■ **Description of the task**
Each record below is to be reproduced without any change.

[Source data]
——————————
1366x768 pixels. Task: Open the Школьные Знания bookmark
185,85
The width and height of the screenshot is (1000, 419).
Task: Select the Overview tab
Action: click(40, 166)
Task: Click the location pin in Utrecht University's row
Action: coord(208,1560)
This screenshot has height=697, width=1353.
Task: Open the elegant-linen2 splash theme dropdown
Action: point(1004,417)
——————————
■ **Output for this task**
1366x768 pixels. Task: Open the Школьные Знания bookmark
185,85
The width and height of the screenshot is (1000, 419).
Task: Select the Overview tab
Action: click(40, 166)
Task: Click the location pin in Utrecht University's row
Action: coord(208,1560)
This screenshot has height=697, width=1353.
Task: Open the elegant-linen2 splash theme dropdown
Action: point(1004,417)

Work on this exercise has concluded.